Copy the lines below with "Display size" substituted for every occurrence of "Screen dimensions" and nothing else changed, leaving out the pictures.

Provided data
************

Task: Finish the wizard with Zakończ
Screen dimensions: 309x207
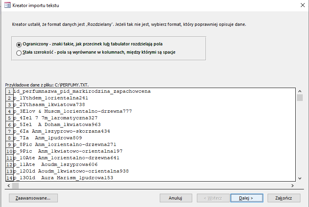Action: click(x=284, y=198)
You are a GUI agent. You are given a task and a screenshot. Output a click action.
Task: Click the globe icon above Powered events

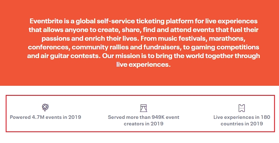(45, 107)
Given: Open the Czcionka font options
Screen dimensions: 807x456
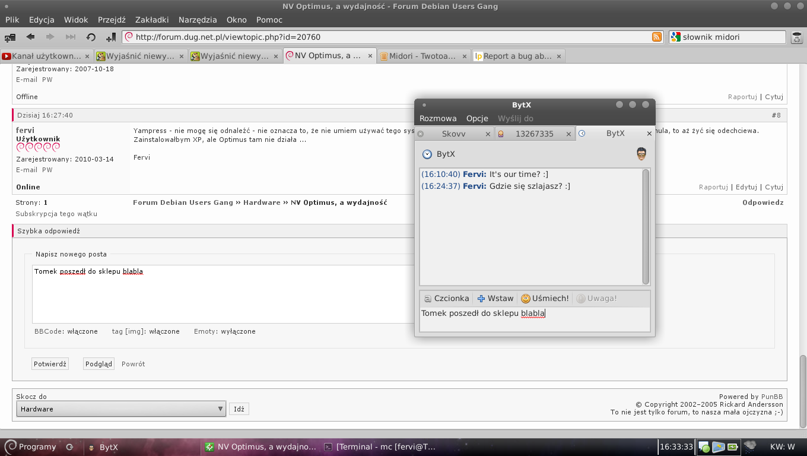Looking at the screenshot, I should click(446, 299).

************

Finished answer
Task: Finish the wizard with Zakończ
Display size: 309x207
Action: click(x=284, y=198)
You are a GUI agent. You are given a task and a screenshot. Output a click action.
Task: Click the globe icon above Powered events

(45, 107)
Given: Open the Czcionka font options
Display size: 807x456
Looking at the screenshot, I should click(446, 299).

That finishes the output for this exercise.